We've used something similar to Clifford's answer but written in one write operation. You need two copies of the data and alternate between them. Use an incrementing sequence number so that effectively one location has even sequence numbers and one has odd.

Write the data like this (in one write command if you can):

---------
|  seq  |
---------
|       |
| data  |
|       |
---------
| seq   |
---------

When you read it back make sure both the sequence numbers are the same - if they are not then the data is invalid. At startup read both locations and work out which one is more recent (taking into account the sequence number rolling over).

5
DrRobotNinja On

Our engineering team takes a two pronged approach to these problem: Solve it in hardware and software!

The first is a diode and capacitor arrangement to provide a few milliseconds of power during a brown-out. If we notice we've lost external power, we prevent the code from entering any non-violate writes.

Second, our data is particularly critical for operation, it updates often and we don't want to wear out our non-violate flash storage (it only supports so many writes.) so we actually store the data 16 times in flash and protect each record with a CRC code. On boot, we find the newest valid write and then start our erase/write cycles.

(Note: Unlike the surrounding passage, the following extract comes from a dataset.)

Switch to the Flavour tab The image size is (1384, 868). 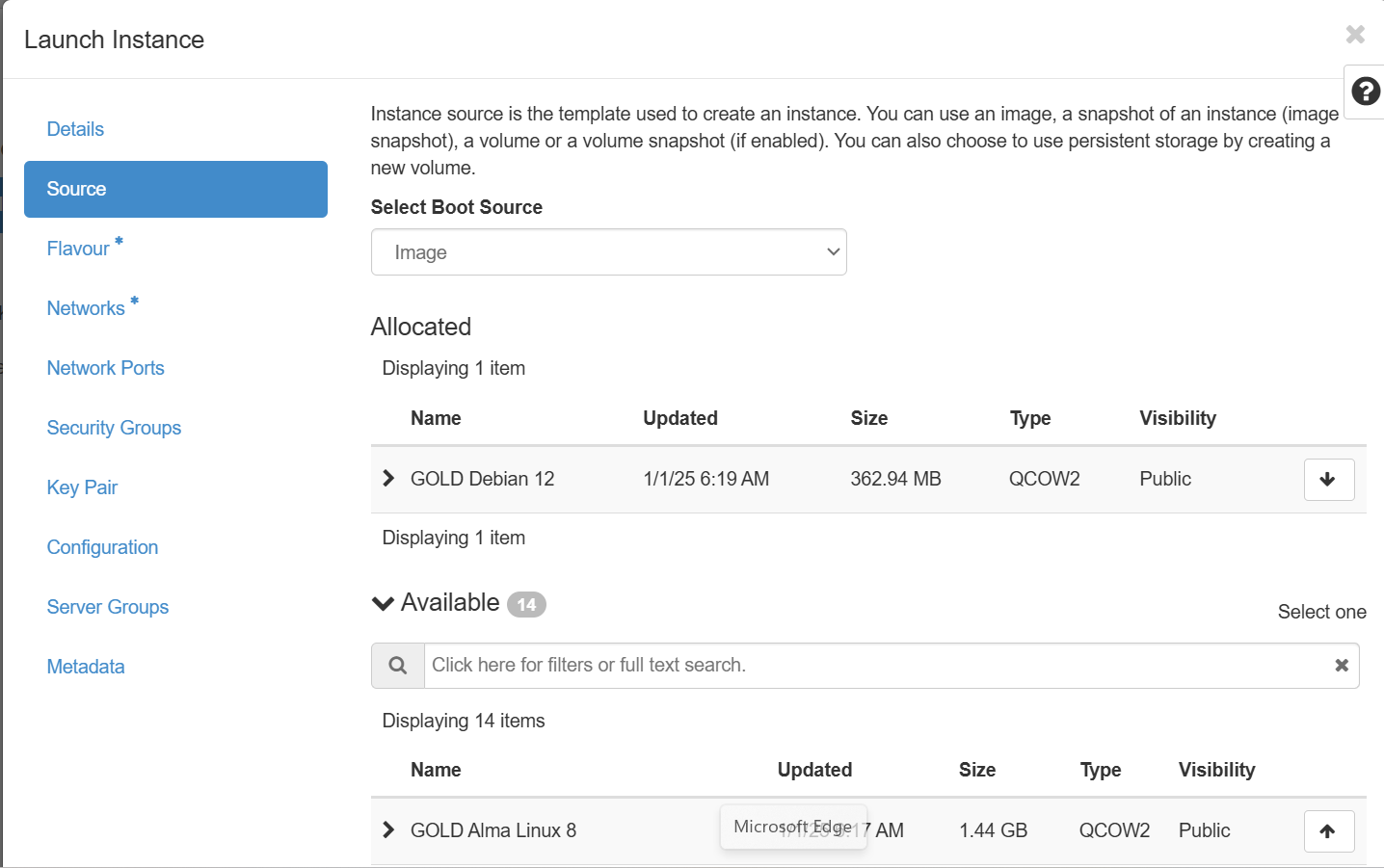tap(78, 249)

We've never seen data corruption since implementing our frankly paranoid system.

Update:

I should note that our flash is external to our CPU, so the CRC helps validates the data if there is a communication glitch between the CPU and flash chip. Furthermore, if we experience several glitches in a row, the multiple writes protect against data loss.

0
Indeep On

Always store data in some kind of protocol , like START_BYTE, Total bytes to write, data , END BYTE. Before writting to external / Internal memory always check POWER Moniter registers/ ADC. if anyhow you data corrupts, END byte will also corrupt. So that entry will not vaild after validation of whole protocol. checksum is not a good idea , you can choose CRC16 instead of that if you want to include CRC into your protocol.